Has this ever happened to you? Time comes to go to sleep, so you get into bed. Rather than nodding off like a normal person, you find yourself feeling tingles, static energy, or just nerves acting up. The feeling is followed by some sort of sound – thumping, whooshing, TV static. Next you feel as though you are awake, and yet you cannot move, your body seems to have stopped co-operating or you feel an unnatural heaviness. Finally, to complete the fear factor, you see a shadowy figure in your room…coming towards you where you lay, perhaps even wearing a hat or a cloak.

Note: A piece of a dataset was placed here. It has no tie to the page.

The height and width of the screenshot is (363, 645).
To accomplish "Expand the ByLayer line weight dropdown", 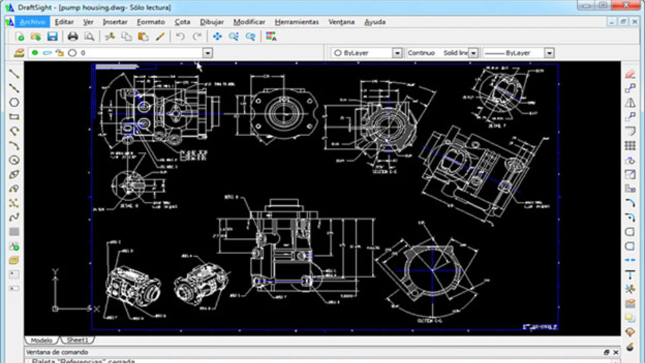I will point(549,53).
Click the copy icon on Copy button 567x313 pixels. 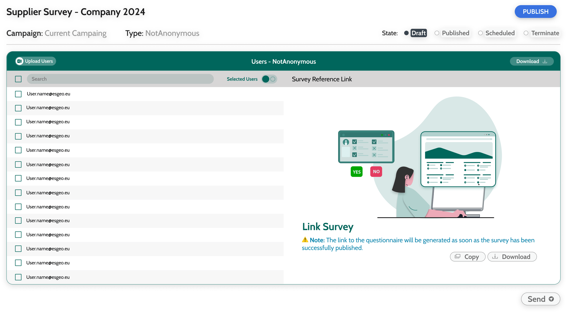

Any of that sound familiar? Guess what – it’s called Sleep Paralysis, and many people around the world have felt it.
Rodney Ascher is the director of THE NIGHTMARE, a new documentary that gathers sufferers of sleep paralysis from around the world and has them share their experiences. There are certain constants and a whole whack of variables, but one thing is for sure, what they are experiencing isn’t exactly “all in their head”. What happens when they close their eyes is deeply affecting, and casts a physical toll on their bodies and neuroses.
But discussing what these people are going through is only a warm-up act for THE NIGHTMARE.
The headlining performance is when Ascher takes his filmmaking talents and puts them to use by bringing these nightmares described to life. Eerie sound mix? Check. High tension? Check. Terrifying non-distinct shadowy figures? Double check. By doing so, THE NIGHTMARE transcends genre. It shakes off the shackles of documentary and drifts over into the realm of full-on horror. We listen as the people affected tell us what is going to happen, step by agonizing step. But even though they are there to hold our hands, we still walk away afraid. We know how hard our hearts would pound if we saw what we are seeing in our own bedrooms.
What’s worse, there’s always that fear that this condition is contagious, and that even if we don’t suffer from sleep paralysis, that we will suddenly start. It’s like trying to stifle a yawn after seeing someone else yawn…except in this case, the “yawn” is a terrifying boogeyman.
In what might be it’s most clever course of action, THE NIGHTMARE never attempts to research or explain the physical or psychological cause or treatment for sleep paralysis. It only wants to underline that it’s a real thing. It comes and goes, always waiting, apparently transmittable, and prone to even intensifying as time goes by. While some people have found methods to get out of harm’s way, THE NIGHTMARE suggests that there is no silver bullet. This fear will come and go as it pleases, and if you can’t imagine what it must be like to experience it, this filmmaker has found a way to give you a taste.
Pleasant dreams.
THE NIGHTMARE plays at Hot Docs 2015 Saturday May 2nd – 9:15pm at The Revue, and finally at The Lightbox on Sunday May 3rd – 9:30pm.